‘Rainbow activists’ showing children ‘graphic’ material, says Cambridge academic
Sex education classes have been outsourced to “rainbow activists” who are showing children “graphic” material, the organiser of a right-wing conference in London has said.
James Orr opened the second day of the National Conservatism conference in Westminster with a speech in which he described “the intact family” as “the best stable for forming flourishing, virtuous citizens”.
He said: “It’s why the family has always been the chief target of authoritarian regimes. It’s why today, even here, children are exposed to norms and narratives imported from our cultural colonial overlords in the United States that are as poorly evidenced as they are politically partisan.
“As a number of MPs are now recognising and drawing attention to, sex ed in this country has been outsourced to pretty radical rainbow activists who, when parents ask to see what their children are being taught, plead commercial confidentiality, knowing that the material is almost certainly too graphic to print in a national newspaper.”

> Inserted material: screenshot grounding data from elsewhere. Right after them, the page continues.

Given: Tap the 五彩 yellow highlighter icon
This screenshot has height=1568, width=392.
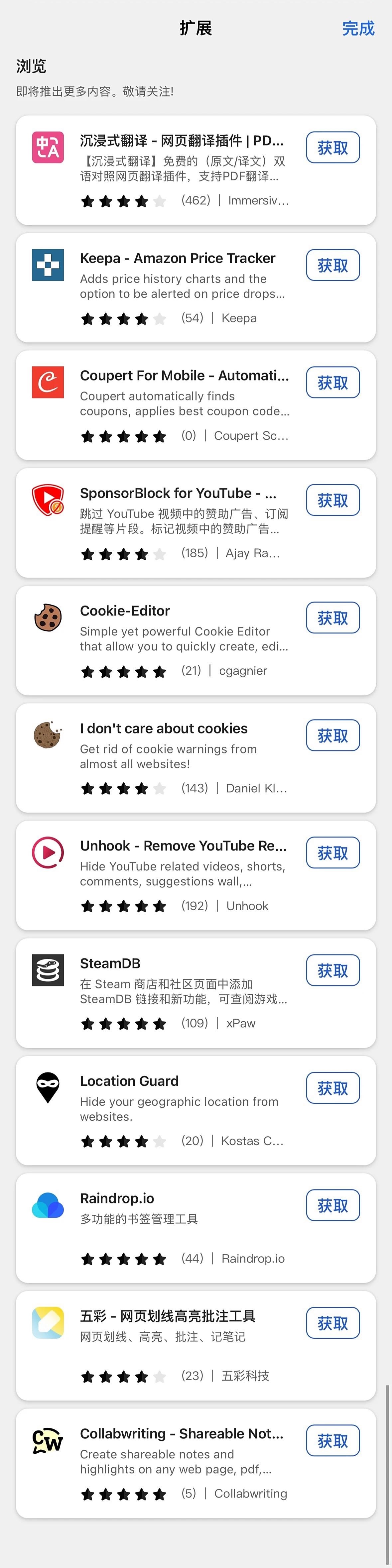Looking at the screenshot, I should (48, 1323).
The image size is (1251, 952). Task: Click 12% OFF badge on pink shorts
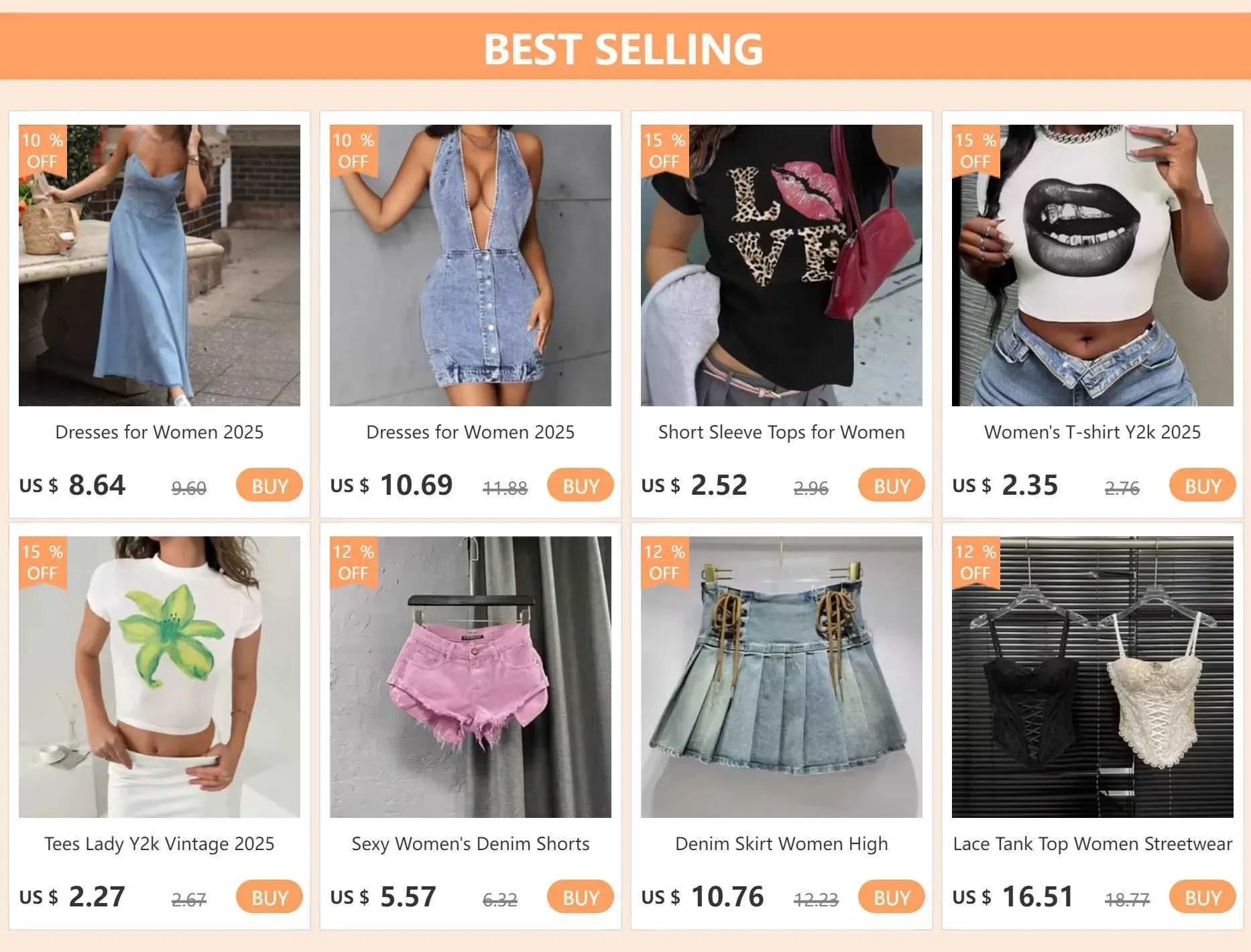354,562
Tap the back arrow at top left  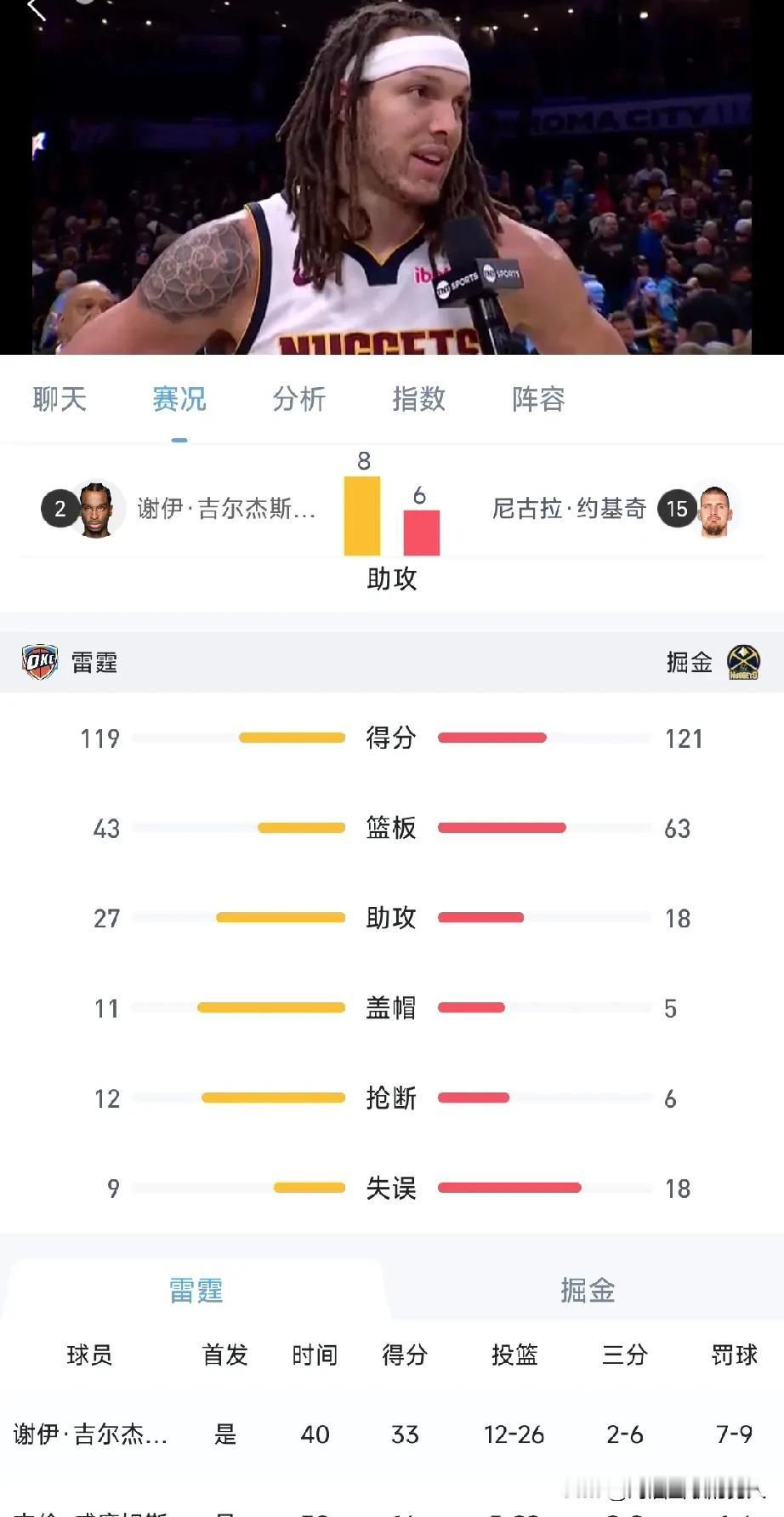point(37,9)
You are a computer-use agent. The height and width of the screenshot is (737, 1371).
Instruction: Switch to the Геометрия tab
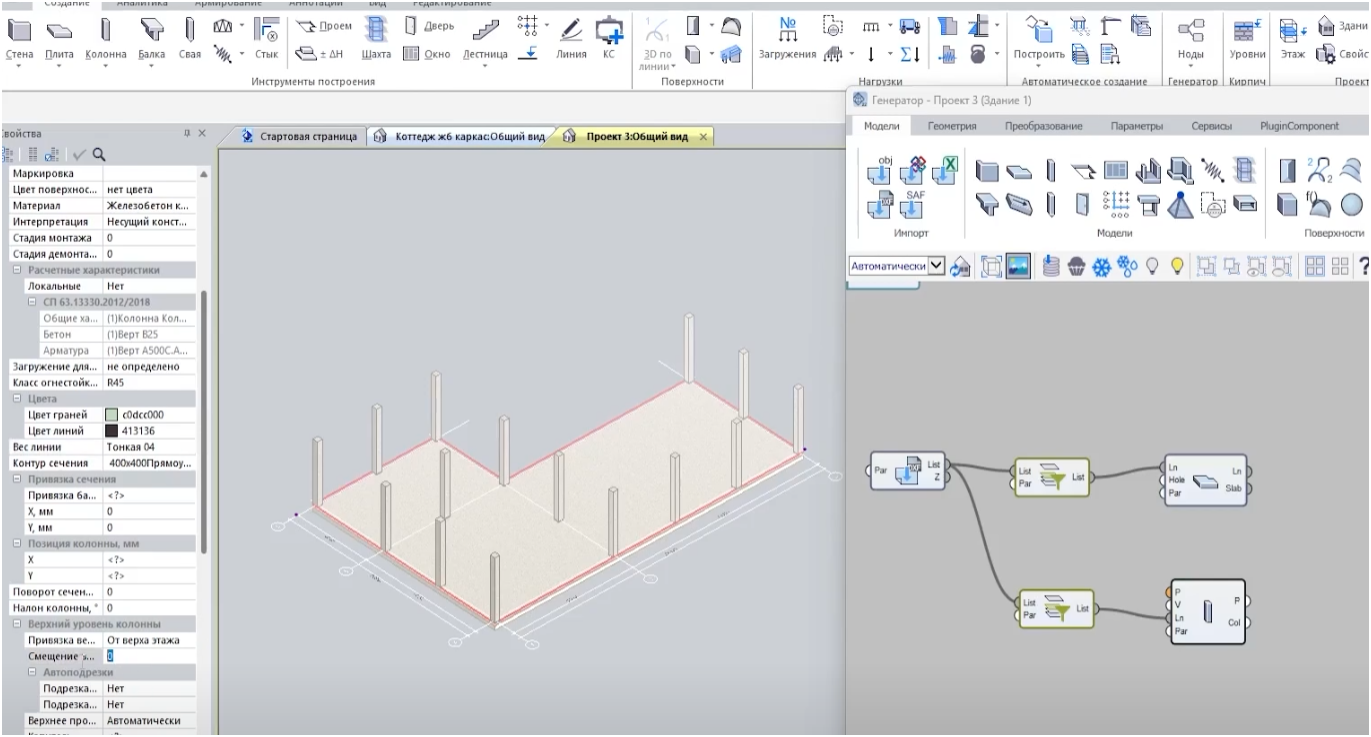(951, 126)
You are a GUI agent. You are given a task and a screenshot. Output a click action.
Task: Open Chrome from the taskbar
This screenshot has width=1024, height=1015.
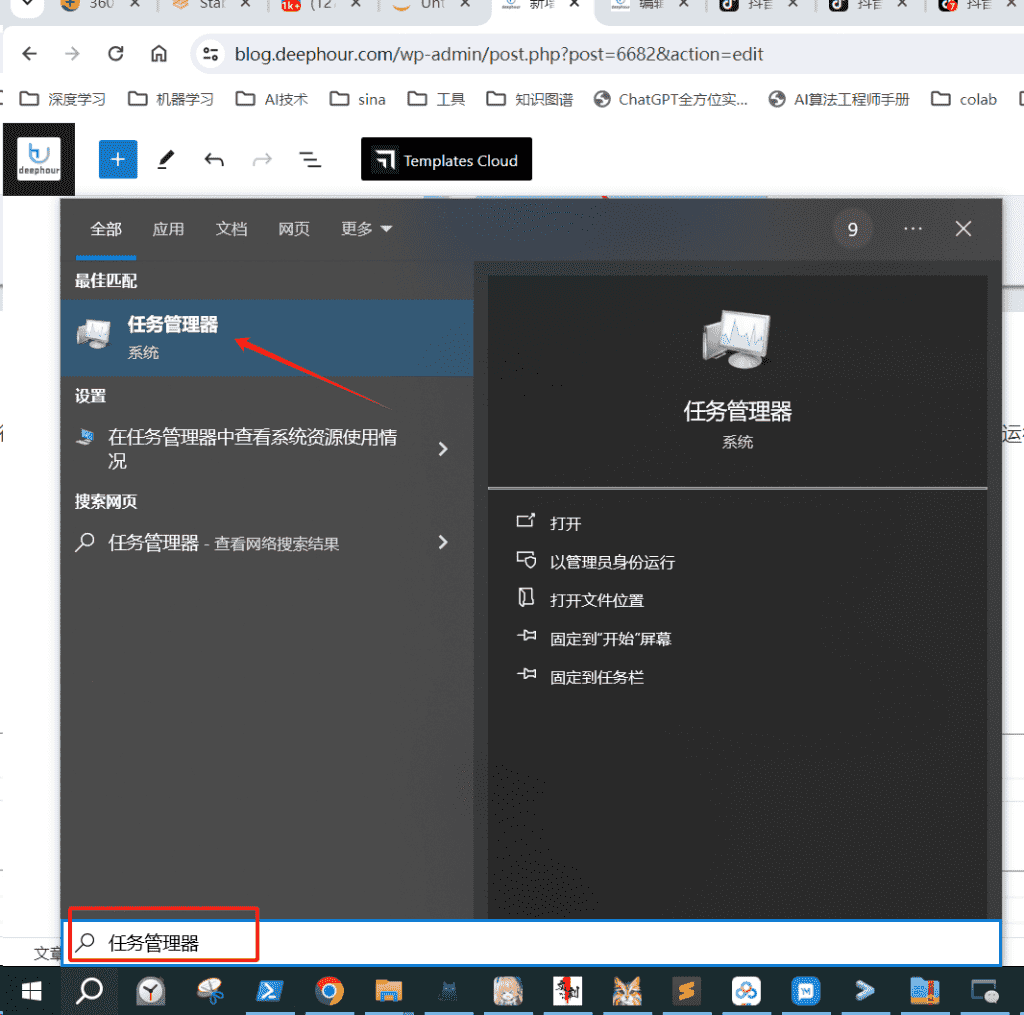[329, 990]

The issue of sex education has been raised in Parliament by Conservative MP Miriam Cates, who spoke at the National Conservatism conference on Monday, and Rishi Sunak has accelerated a government review into how the subject is taught in school.
Mr Orr, an academic at the University of Cambridge’s Faculty of Divinity, added: “Sexualised, misogynistic parodies of femininity are now routine in schools and public libraries in the form of drag queen story hour.
“The cargo cult of transgenderism is triggering a social contagion that is inflicting irreversible physical harms on the young and the vulnerable, and it’s corrupting the medical profession.”
Mr Orr is the organiser of the National Conservatism conference, which has brought conservative thinkers, politicians and journalists to Westminster and has already heard speeches from senior Tories including Suella Braverman and Jacob Rees-Mogg.
In his speech on Tuesday, he called for a conservatism based on freedom, constrained by commitment to religion, family and the nation, adding that countries that honoured their majority religion often treated minority faiths better as well.
Mr Orr also called for the UK to withdraw from the European Convention on Human Rights in order to impose tougher immigration controls, dubbing such a move “Strexit” after the human rights court’s base in Strasbourg.
He said: “We should win back judicial sovereignty from an activist foreign court that’s got no business telling us who can and can’t enter the country.”
Mr Orr added that the Conservatives “seem to be betraying their 2019 electorate” on immigration, claiming if net migration reached 1 million people it would be “one of the most consequential betrayals of an electorate in recent memory”.